(Dataset records)
━━━━━━━━━━━━━━━━━━━━━━━━━━━━━━

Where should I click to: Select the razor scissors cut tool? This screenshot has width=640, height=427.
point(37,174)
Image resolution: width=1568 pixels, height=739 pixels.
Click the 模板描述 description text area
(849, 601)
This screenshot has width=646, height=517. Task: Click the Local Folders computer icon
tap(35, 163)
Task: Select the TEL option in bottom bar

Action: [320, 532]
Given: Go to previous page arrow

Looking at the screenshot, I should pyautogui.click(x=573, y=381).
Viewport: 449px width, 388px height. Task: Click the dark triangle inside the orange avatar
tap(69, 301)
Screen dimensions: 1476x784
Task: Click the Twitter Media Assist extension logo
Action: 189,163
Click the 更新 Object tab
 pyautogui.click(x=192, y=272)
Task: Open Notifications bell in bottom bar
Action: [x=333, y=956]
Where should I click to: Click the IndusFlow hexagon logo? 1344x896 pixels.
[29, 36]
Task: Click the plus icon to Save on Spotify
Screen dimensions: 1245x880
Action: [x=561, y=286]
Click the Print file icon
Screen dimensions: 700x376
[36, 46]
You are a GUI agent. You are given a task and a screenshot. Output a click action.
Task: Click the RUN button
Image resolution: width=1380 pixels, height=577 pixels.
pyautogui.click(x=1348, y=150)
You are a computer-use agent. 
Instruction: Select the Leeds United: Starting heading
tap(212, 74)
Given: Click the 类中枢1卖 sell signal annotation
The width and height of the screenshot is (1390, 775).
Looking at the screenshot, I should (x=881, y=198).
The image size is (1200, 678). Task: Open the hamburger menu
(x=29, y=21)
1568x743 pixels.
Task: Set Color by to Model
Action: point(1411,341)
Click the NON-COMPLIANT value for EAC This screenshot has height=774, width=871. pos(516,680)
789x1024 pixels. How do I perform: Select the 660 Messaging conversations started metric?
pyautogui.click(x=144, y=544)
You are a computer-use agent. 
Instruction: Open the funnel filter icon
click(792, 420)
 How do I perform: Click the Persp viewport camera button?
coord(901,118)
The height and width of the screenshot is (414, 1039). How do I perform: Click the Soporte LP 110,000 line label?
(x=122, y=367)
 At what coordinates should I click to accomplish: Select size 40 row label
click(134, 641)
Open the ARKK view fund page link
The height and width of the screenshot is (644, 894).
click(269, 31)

━━━━━━━━━━━━━━━━━━━━━━━━━━━━━━

→ What you have to do
An exact reproduction of all the entries, complete to the last line, is needed.

→ Result
Where should I click to: Select the razor scissors cut tool? This screenshot has width=640, height=427.
point(37,174)
Image resolution: width=1568 pixels, height=739 pixels.
Click the 模板描述 description text area
(849, 601)
This screenshot has width=646, height=517. Task: Click the Local Folders computer icon
tap(35, 163)
Task: Select the TEL option in bottom bar

Action: [320, 532]
Given: Go to previous page arrow

Looking at the screenshot, I should pyautogui.click(x=573, y=381).
Viewport: 449px width, 388px height. Task: Click the dark triangle inside the orange avatar
tap(69, 301)
Screen dimensions: 1476x784
Task: Click the Twitter Media Assist extension logo
Action: 189,163
Click the 更新 Object tab
 pyautogui.click(x=192, y=272)
Task: Open Notifications bell in bottom bar
Action: [x=333, y=956]
Where should I click to: Click the IndusFlow hexagon logo? 1344x896 pixels.
[29, 36]
Task: Click the plus icon to Save on Spotify
Screen dimensions: 1245x880
Action: [x=561, y=286]
Click the Print file icon
Screen dimensions: 700x376
[36, 46]
You are a GUI agent. You are given a task and a screenshot. Output a click action.
Task: Click the RUN button
Image resolution: width=1380 pixels, height=577 pixels.
pyautogui.click(x=1348, y=150)
You are a computer-use agent. 
Instruction: Select the Leeds United: Starting heading
tap(212, 74)
Given: Click the 类中枢1卖 sell signal annotation
The width and height of the screenshot is (1390, 775).
Looking at the screenshot, I should (x=881, y=198).
The image size is (1200, 678). Task: Open the hamburger menu
(x=29, y=21)
1568x743 pixels.
Task: Set Color by to Model
Action: point(1411,341)
Click the NON-COMPLIANT value for EAC This screenshot has height=774, width=871. pos(516,680)
789x1024 pixels. How do I perform: Select the 660 Messaging conversations started metric?
pyautogui.click(x=144, y=544)
You are a computer-use agent. 
Instruction: Open the funnel filter icon
click(792, 420)
 How do I perform: Click the Persp viewport camera button?
coord(901,118)
The height and width of the screenshot is (414, 1039). How do I perform: Click the Soporte LP 110,000 line label?
(x=122, y=367)
 At what coordinates should I click to accomplish: Select size 40 row label
click(134, 641)
Open the ARKK view fund page link
The height and width of the screenshot is (644, 894).
click(269, 31)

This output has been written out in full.